As speakers waxed on about whether old media or new media would prevail, few wanted to talk about what the local news media landscape is going to look like in a few months.
Everyone agrees that the consolidation of The Advertiser and Star-Bulletin is not a good thing and that having three television news staffs instead of four limits news competition as well. But it became almost a given at this conference that online news services, bloggers, citizen journalists, Facebook aficionados and Twitterers will fill in the gaps that the professionals leave behind.
No less than Gov. Linda Lingle told Star-Bulletin owner David Black, who is attempting to buy The Advertiser, that having a single daily newspaper in Honolulu wasn't such a big deal. According to the Star-Bulletin, Black said he had wanted to preserve the unique editorial voices of both newspapers but that Lingle told him that it isn't as important as it once was.

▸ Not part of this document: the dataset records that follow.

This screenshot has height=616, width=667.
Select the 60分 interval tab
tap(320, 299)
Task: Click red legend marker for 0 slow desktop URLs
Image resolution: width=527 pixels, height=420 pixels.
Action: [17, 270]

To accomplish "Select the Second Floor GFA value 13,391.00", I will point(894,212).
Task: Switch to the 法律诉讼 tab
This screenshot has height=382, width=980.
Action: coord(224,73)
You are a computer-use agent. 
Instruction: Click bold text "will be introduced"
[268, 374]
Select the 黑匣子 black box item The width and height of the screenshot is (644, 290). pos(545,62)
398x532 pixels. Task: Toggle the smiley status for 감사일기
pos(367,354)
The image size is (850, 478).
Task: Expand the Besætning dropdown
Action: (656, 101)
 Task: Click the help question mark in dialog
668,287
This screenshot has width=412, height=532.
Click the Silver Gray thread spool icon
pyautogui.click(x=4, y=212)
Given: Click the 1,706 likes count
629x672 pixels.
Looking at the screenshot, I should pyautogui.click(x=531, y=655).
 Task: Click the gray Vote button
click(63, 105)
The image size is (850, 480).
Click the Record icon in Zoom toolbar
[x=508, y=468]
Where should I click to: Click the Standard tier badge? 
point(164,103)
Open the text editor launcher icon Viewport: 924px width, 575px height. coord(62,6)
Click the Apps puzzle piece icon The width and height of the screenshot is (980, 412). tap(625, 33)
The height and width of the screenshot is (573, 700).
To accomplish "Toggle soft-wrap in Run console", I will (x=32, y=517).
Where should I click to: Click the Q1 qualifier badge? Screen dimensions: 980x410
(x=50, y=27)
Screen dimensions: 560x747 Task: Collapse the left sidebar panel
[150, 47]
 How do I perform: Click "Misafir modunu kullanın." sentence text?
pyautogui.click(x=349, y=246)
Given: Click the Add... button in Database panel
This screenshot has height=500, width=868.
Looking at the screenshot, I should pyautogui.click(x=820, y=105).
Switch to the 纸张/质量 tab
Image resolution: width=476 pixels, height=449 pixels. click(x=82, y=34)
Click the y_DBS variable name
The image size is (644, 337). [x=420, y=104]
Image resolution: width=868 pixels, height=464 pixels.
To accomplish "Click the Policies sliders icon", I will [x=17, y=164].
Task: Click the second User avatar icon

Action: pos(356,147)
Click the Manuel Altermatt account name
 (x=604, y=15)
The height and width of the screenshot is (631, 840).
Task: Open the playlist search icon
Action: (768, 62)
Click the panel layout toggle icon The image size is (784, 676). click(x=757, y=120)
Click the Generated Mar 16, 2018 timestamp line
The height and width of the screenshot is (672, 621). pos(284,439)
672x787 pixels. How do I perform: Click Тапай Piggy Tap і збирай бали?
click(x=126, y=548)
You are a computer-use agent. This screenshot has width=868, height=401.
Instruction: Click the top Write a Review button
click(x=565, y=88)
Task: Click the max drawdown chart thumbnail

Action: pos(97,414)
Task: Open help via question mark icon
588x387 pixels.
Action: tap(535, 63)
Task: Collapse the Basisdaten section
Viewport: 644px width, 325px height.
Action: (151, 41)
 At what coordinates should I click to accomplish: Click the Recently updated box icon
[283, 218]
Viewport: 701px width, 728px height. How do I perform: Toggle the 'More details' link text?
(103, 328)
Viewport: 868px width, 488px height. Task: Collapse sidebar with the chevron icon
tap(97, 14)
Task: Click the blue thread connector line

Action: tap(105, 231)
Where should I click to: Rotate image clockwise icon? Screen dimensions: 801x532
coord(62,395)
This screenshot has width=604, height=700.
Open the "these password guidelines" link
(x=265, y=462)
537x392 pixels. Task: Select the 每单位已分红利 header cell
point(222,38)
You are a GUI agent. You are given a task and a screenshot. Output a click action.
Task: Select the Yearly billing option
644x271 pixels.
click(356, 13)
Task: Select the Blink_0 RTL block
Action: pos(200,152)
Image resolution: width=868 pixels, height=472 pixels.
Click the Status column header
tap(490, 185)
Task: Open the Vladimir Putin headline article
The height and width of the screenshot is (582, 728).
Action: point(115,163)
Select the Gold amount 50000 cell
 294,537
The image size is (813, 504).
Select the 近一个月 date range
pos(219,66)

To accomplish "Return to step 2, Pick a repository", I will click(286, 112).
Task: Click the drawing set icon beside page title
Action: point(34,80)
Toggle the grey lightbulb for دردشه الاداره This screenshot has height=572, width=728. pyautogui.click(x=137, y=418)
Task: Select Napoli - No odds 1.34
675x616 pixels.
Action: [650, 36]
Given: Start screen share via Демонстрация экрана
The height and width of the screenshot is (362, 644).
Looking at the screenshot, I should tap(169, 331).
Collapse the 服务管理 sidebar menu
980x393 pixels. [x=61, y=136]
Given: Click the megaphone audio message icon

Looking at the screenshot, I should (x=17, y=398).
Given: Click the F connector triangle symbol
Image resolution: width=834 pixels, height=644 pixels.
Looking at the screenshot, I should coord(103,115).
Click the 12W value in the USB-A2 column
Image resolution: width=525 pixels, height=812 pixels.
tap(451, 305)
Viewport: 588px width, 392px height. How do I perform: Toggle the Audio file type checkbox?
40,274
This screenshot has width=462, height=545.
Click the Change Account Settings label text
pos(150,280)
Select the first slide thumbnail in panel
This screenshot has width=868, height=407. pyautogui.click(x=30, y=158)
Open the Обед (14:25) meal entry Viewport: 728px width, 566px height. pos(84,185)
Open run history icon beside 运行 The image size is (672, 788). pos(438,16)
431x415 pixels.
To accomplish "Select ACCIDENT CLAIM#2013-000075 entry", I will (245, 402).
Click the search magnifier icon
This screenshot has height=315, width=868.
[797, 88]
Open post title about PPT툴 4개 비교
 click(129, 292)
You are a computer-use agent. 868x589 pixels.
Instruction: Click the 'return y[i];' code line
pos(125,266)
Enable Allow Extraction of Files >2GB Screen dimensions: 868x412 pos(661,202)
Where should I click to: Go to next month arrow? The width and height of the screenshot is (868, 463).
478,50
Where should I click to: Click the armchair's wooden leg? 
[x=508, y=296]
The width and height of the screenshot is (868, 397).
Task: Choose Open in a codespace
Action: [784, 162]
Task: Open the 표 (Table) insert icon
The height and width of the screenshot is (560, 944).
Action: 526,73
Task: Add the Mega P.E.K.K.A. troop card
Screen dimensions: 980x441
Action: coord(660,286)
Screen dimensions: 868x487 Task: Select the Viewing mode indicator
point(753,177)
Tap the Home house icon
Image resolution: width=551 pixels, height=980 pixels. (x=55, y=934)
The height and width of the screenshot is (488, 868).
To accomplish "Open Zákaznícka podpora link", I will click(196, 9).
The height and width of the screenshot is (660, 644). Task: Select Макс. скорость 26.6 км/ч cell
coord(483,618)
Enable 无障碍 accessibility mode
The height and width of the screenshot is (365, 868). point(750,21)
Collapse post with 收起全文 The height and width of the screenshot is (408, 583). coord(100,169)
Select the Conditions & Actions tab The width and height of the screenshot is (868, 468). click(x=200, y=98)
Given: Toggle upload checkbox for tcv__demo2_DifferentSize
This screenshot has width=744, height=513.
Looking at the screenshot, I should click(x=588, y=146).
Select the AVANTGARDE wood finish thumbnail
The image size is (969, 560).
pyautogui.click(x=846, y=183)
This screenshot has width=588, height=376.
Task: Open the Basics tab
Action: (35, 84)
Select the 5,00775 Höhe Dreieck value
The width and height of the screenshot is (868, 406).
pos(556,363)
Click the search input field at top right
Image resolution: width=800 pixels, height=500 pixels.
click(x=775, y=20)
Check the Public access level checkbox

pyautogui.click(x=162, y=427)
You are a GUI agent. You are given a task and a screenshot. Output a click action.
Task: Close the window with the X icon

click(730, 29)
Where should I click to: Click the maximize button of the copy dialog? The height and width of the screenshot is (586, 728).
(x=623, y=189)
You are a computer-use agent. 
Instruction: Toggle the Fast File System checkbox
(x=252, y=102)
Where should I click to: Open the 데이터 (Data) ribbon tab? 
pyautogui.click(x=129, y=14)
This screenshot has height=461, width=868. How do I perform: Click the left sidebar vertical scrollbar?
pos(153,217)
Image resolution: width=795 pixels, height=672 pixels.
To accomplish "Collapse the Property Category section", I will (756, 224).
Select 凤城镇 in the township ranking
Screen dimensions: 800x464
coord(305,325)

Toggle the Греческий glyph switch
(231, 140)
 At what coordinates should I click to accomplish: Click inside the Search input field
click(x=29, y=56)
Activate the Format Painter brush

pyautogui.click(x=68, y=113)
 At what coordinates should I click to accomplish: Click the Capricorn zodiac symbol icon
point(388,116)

"She said, 'You know that's not really an issue,' " Black told his newspaper. "She said, 'Think of all the editorial voices around because of the Internet.' I wasn't really thinking of it that way, but that's right. The average citizen has a wealth of editorial voices if they want to pursue that."
Yes, there are many voices out there ready to offer opinions, but there are few media organizations that do the legwork needed to find public documents, hold elected officials accountable and, if needed, file lawsuits that can turn loose information that the public needs to know. Hawai'i's public records laws are among the most dismal in the nation and government's adherence to those laws is sorely lacking.
For example, Advertiser reporter Sean Hao is the only journalist covering our $6 billion rail project on an almost full-time basis. Without his stories, readers would have little idea what is really happening with the state's largest public works project other than the press conferences and news releases issued by the mayor and his pro-rail forces or the anti-rail hui of Cliff Slater, Panos Prevedouros and others.
Politicians talk about maintaining multiple editorial voices but really don't believe it. When it looked like the Star-Bulletin was going to close in 1999, then-Gov. Ben Cayetano said, "I could care less if Hawai'i has one or two daily newspapers," a comment he now says was made in jest and followed up by his order to his attorney general to block the sale.
Former Mayor Frank Fasi, who fought ferociously with the two daily newspapers, was equally delighted with the news of the Star-Bulletin's demise. Most elected officials, as well as government workers and business leaders, would also prefer it if nobody was watching. There are resolutions in the state Legislature and at the City Council urging Black to provide enough time for a new Star-Bulletin owner to be found, but a buyer is unlikely.
The Pew Research Center's Project for Excellence in Journalism (www.stateofthemedia.org/2010/index.php) offers a sobering look at newsgathering efforts since 2000, estimating that our industry has lost 30 percent, or $1.6 billion, of its annual reporting and editing capacity. It also concludes that 5,900 newsroom jobs were lost nationwide in 2009. Since 2001, about one-third of all newspaper jobs have disappeared with much of that reporting firepower lost in statehouse coverage, community journalism and science and arts reporting.
Online news services and bloggers provide a valuable and less expensive way of gathering news and will be instrumental in keeping the discussion of civic life going. But it won't be close to what a daily newspaper and its accompanying Web site can provide, from covering local high school sports to reporting neighborhood news. For those who believe such a loss doesn't matter in this community, ask yourself in a few months what you're missing.